It is June 9, 1976, Dana's 26th birthday. As she and Kevin, who is suffering from writer's block, unpack books in their new house in Altadena, California, a few miles from Los Angeles, a dizzy spell overcomes Dana. Kevin vanishes from her sight, and she finds herself kneeling on the grass beside a river in which a child is flailing and screaming. Dana realizes the child is possibly drowning, so she wades into the water just as the child, a red-haired boy about five years old, loses consciousness. Dana pulls the boy to shore, where a red-haired woman stands. As Dana resuscitates the boy, the woman pounds on her back with her fists, accusing Dana of trying to kill the child. The boy begins at first to breathe, then to scream and cry for his mother, who comforts him and calls him Rufus. An angry man shows up and demands to know what happened. He points a rifle at Dana and clicks the safety on the gun. Dana, looking into the barrel of the rifle and believing she is about to die, grows dizzy again, and the scene vanishes. Dana is back in her apartment, but not in the same spot. She shivers, soaking wet and muddy. Kevin finds a towel for Dana and tells her she disappeared for a few seconds, but Dana tells him that is impossible—that she must have been away longer. They discuss what may have happened as Dana explains in detail how she saved the drowning boy. Kevin tries to sort out the facts. He suggests that maybe Dana hallucinated, but he also admits he saw her disappear and can't explain why she's muddy and wet. Dana tries to let the memory fade away but is very afraid it will happen again. Like a victim of a trauma, she no longer feels safe.

Analysis

The title of this section, "The River," is the first of a series of titles that represent threats to Rufus. These threats are what draw Dana back into the past.

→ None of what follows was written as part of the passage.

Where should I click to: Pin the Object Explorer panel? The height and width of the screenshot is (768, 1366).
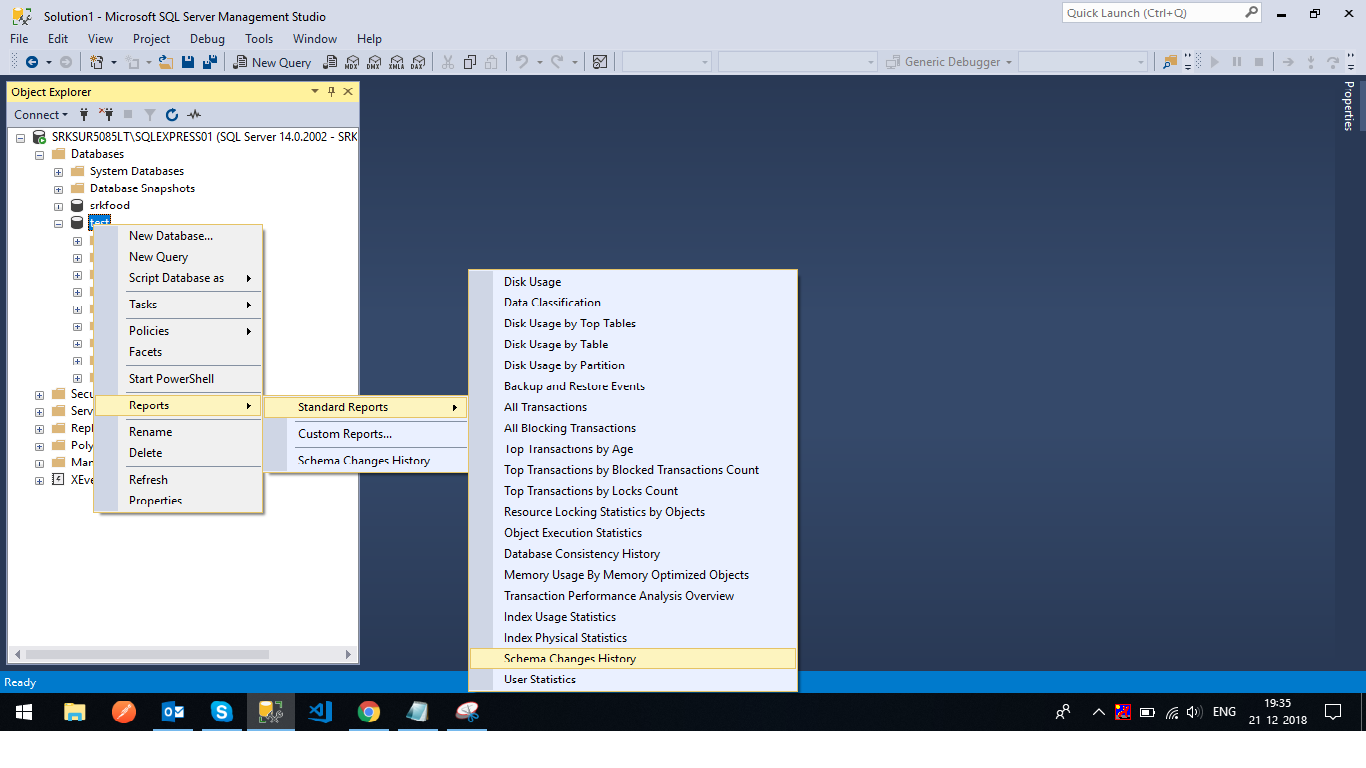click(329, 91)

"The River" begins with an urgent situation. Readers may grapple, as Dana does, with what is happening to her and why. The theme of violence is conveyed through the gun being pointed at Dana by a male figure. In addition, another major theme of the novel is presented: power over versus power under. Dana is under someone or something else's power. She cannot explain what is happening to her and is apparently powerless to stop the occurrence. While readers may think she gains power by saving a boy's life, that power is stripped away by the man with the gun. In an interesting twist, it is her powerlessness to control what is happening to her that saves her from being under this armed man's power.

After this strange experience, Dana says that she does not feel safe any longer. This foreshadows the place to which she returns when she vanishes again: a place and time in which she, as a black woman, is unprotected and unsafe.